PSPaySmart
System Architecture

Security and settlement decisions stay server-authoritative.

PaySmart uses an offline-first Kotlin client and a modular Functions Gen2 API. Critical verification and payment settlement decisions are enforced server-side and mirrored to client state through deterministic sync.

Operating company: VoltService Ltd

System context

Core platform nodes and responsibilities.

Android App

Compose screens, ViewModels, Room cache, feature gating and local continuity.

Functions API

Auth-guarded endpoints, policy checks, payment and verification orchestration.

Firestore/Storage

Session documents, wallet records, encrypted payload object lifecycle.

KMS + Integrity

Envelope key handling and attestation verification boundaries.

Stripe

Payment rail with webhook-settled wallet mutation.

Review Worker

Decrypt-processing and final identity status transitions.

Primary flows

Extracted from active implementation docs.

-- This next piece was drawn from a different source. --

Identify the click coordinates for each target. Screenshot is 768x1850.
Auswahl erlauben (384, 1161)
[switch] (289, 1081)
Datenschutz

Identity verification flow

  1. Create upload session with nonce and AAD.
  2. Encrypt document on device and upload ciphertext.
  3. Commit with attestation proof and digest.
  4. Worker verifies and sets verified or rejected.

Add money flow

  1. Client requests PaymentSheet session from API.
  2. User completes Stripe flow.
  3. Webhook event finalizes ledger and wallet state.
  4. Client refreshes status and syncs local wallet mirror.

FX quote flow

  1. Client requests quote from /api/quotes.
  2. Server uses cache or upstream source with fallback.
  3. Client stores quote snapshot in Room.
  4. UI degrades gracefully when upstream unavailable.

Phone verification evolution

  1. Legacy OTP remains stable baseline.
  2. Pluggable verifier chooses preview/stable provider.
  3. PNV path can be enabled by feature flag.
  4. UI contract remains unchanged during provider swap.